Source records:

+ + +

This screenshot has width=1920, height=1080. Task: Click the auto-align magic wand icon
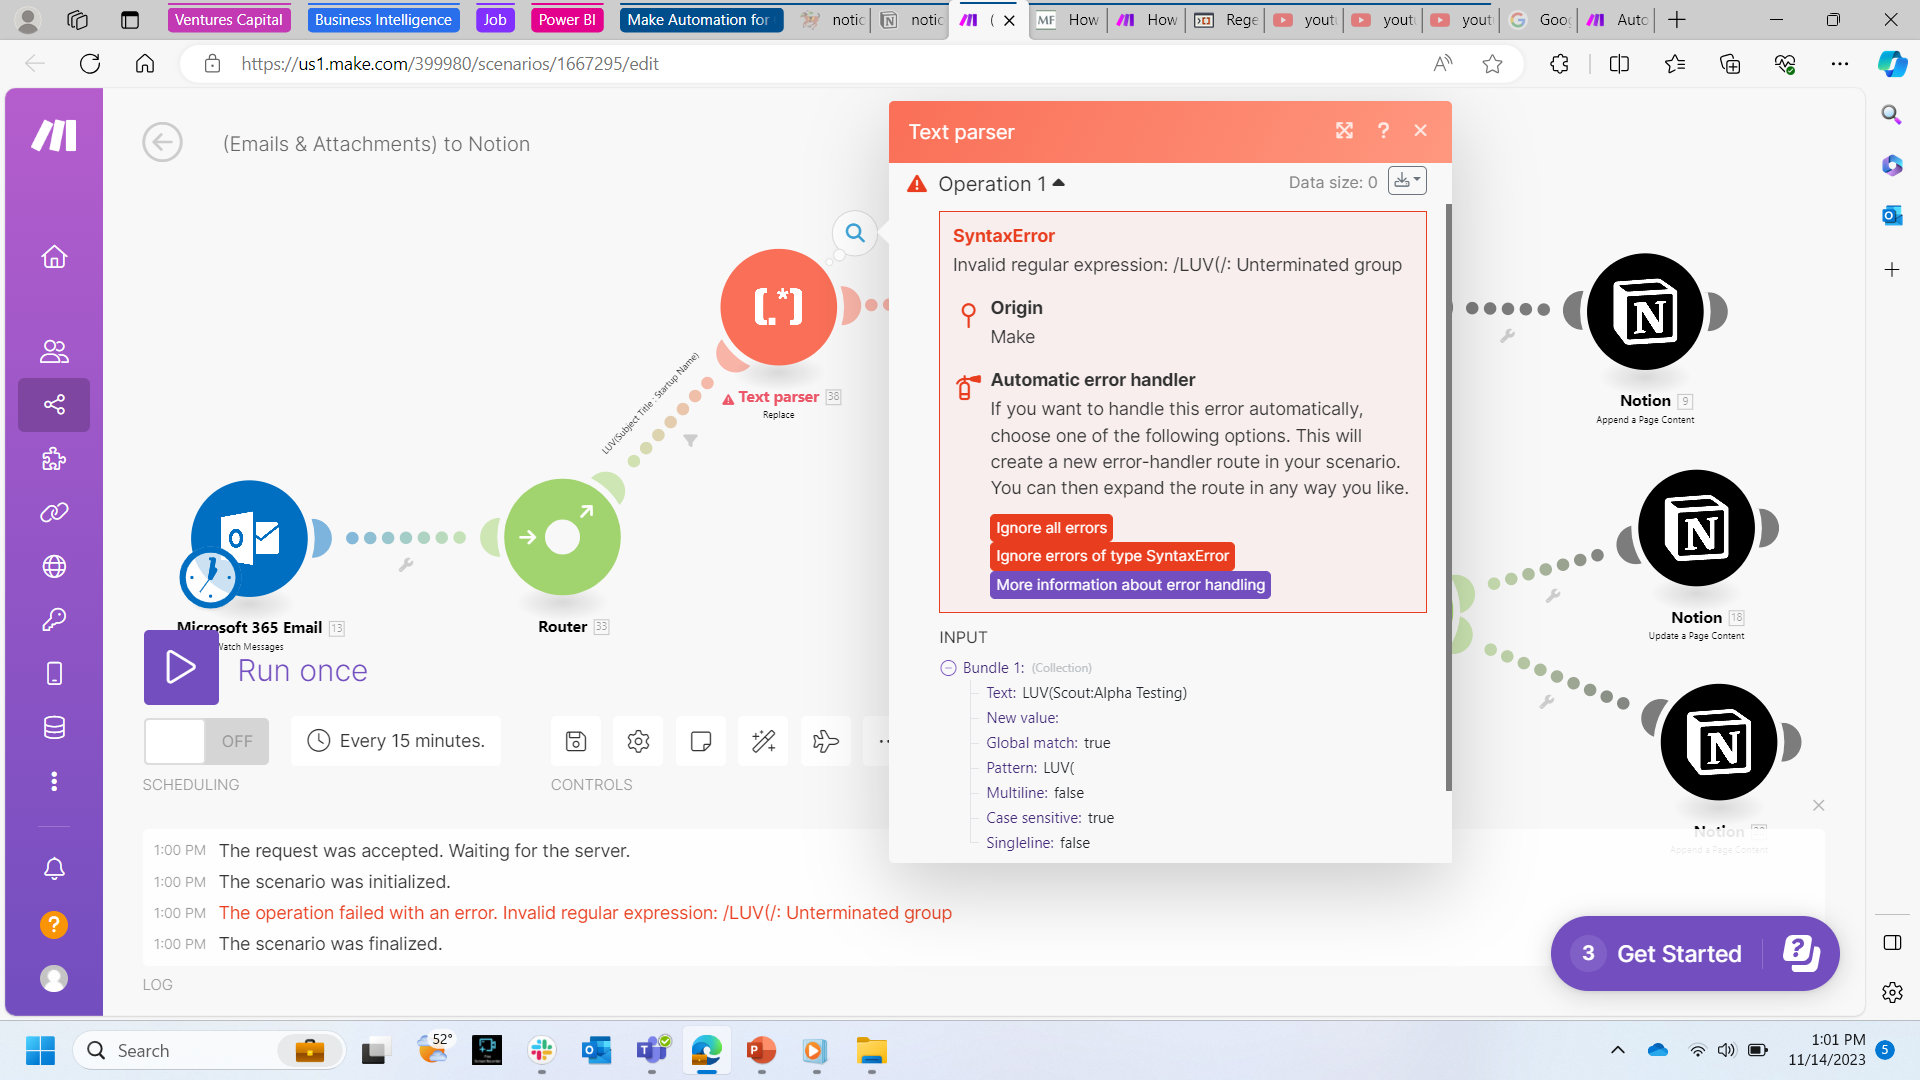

+ + +

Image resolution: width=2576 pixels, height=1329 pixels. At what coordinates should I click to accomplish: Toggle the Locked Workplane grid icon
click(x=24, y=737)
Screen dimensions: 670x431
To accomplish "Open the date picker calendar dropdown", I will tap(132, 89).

+ + +

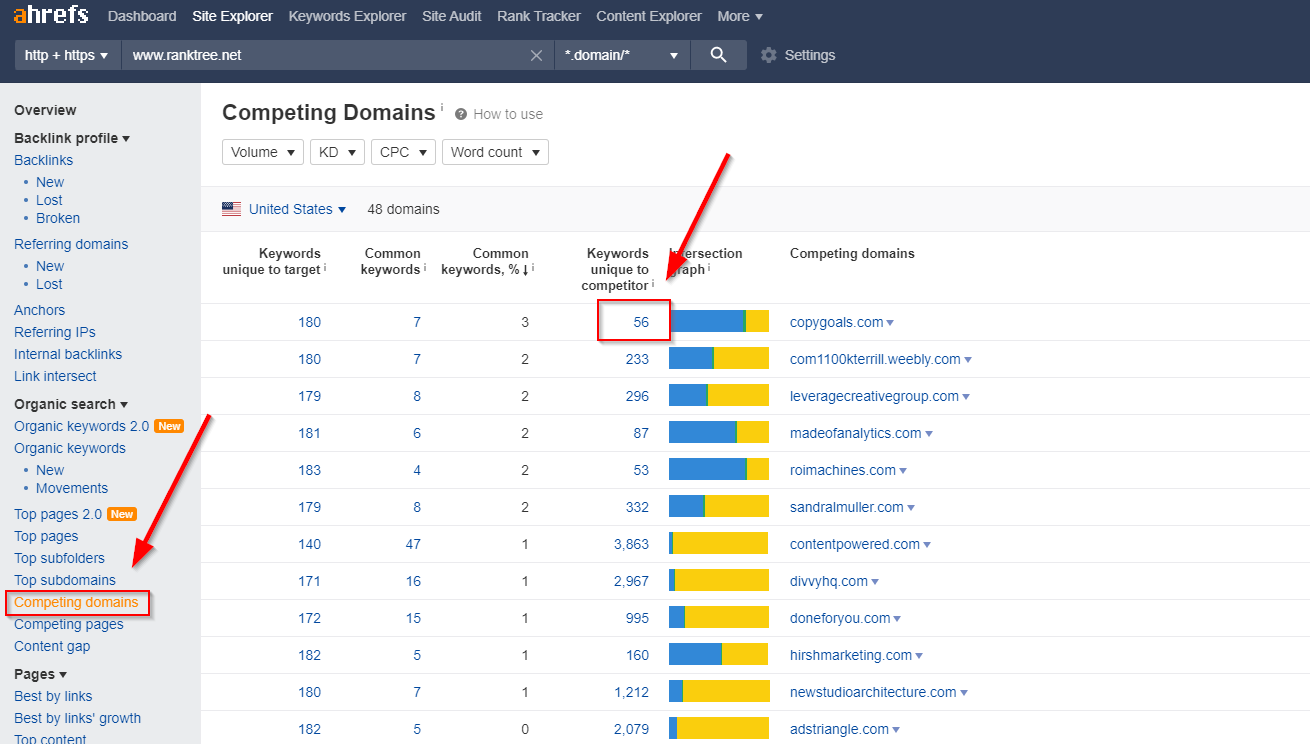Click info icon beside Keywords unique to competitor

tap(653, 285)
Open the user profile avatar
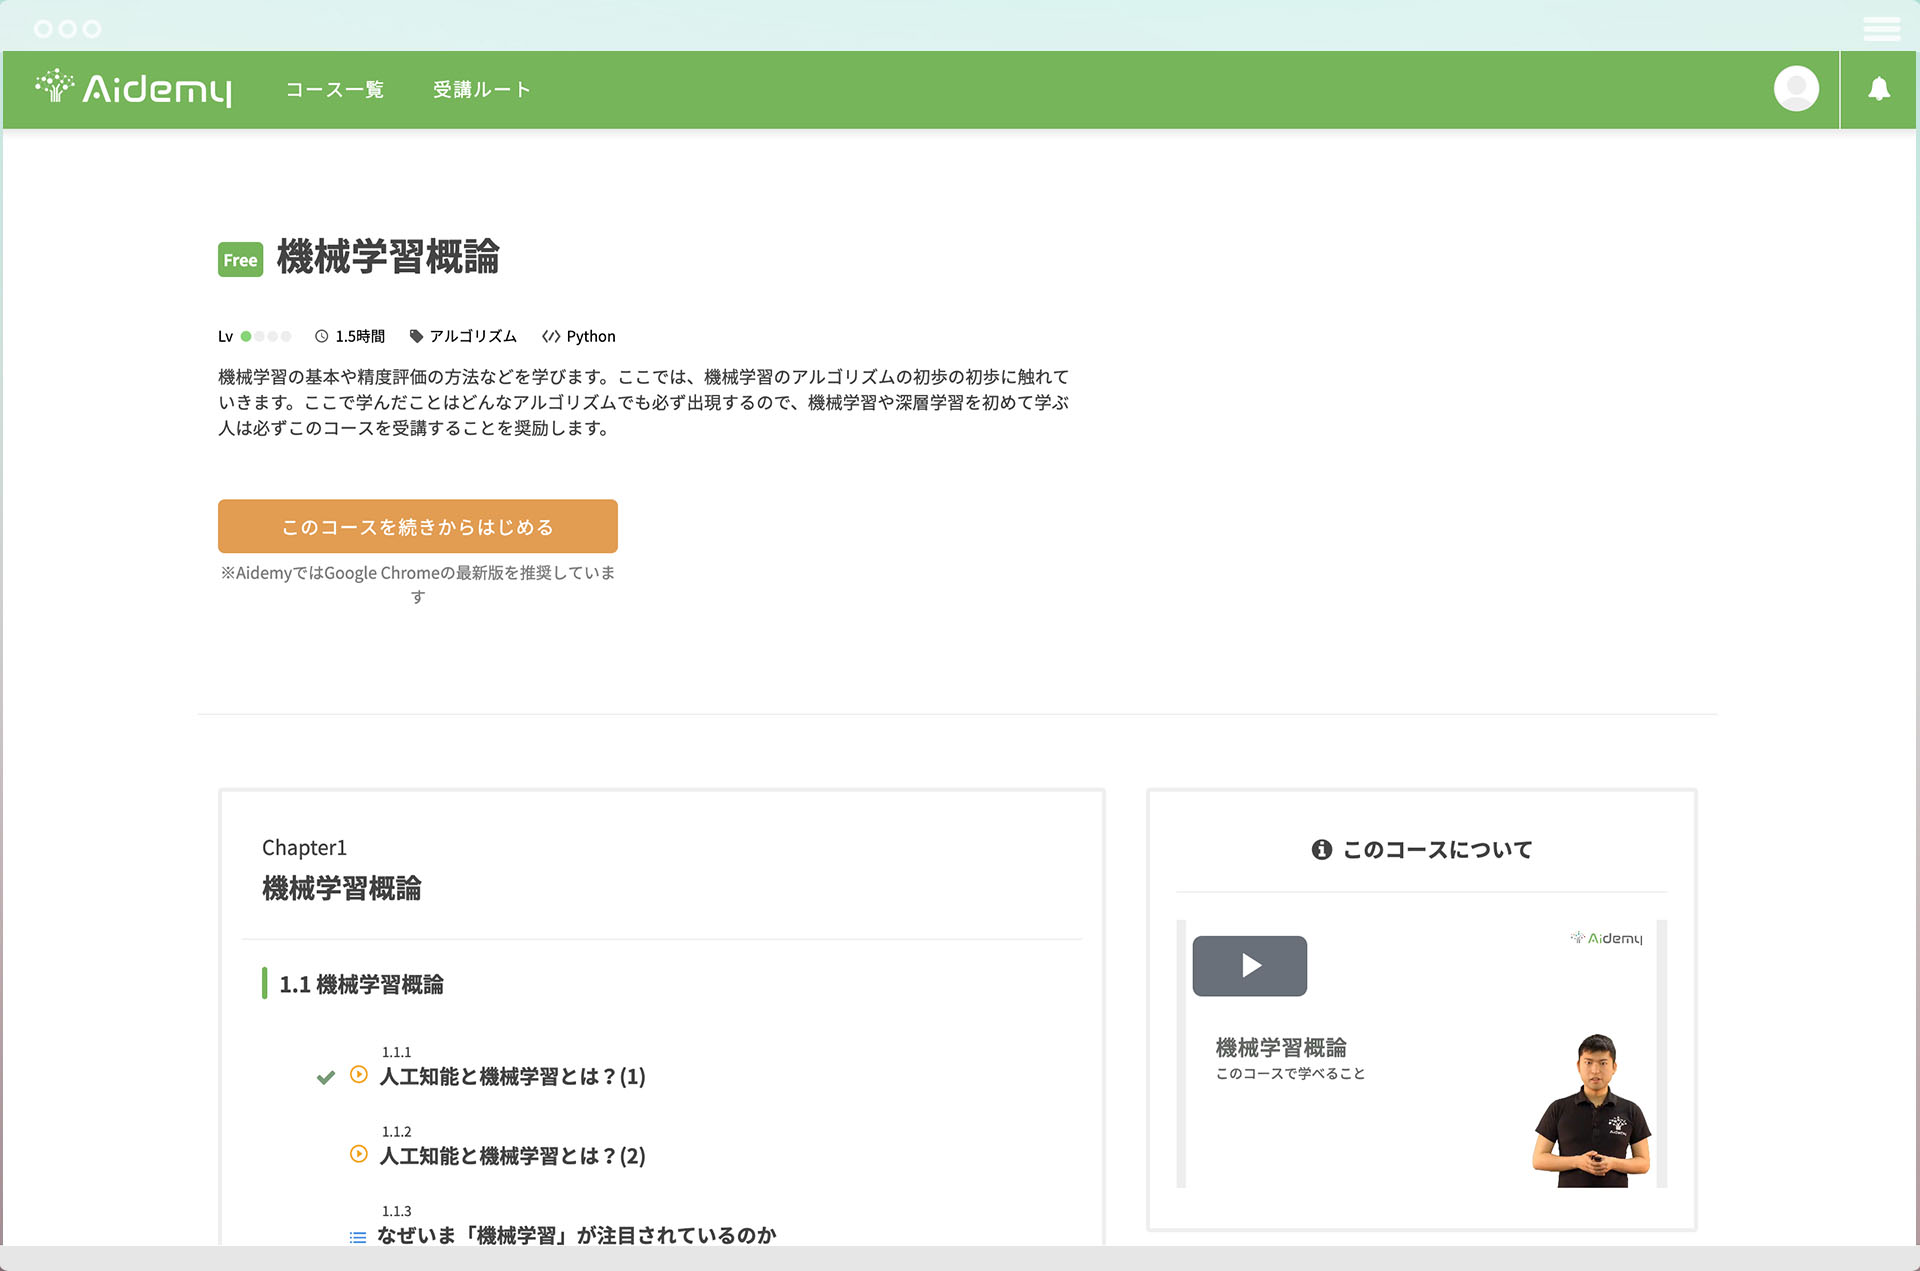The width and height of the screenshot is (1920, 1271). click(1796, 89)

+ + +

Brief: Rewrite the part of the material that opens with the line containing "Image resolution: width=2576" and closes with the line containing "will tap(132, 89).", putting "menu" in place of "dropdown" and keeping everything else the same. Return only those lines.

Expected answer:
Image resolution: width=2576 pixels, height=1329 pixels. At what coordinates should I click to accomplish: Toggle the Locked Workplane grid icon
click(x=24, y=737)
Screen dimensions: 670x431
To accomplish "Open the date picker calendar menu", I will tap(132, 89).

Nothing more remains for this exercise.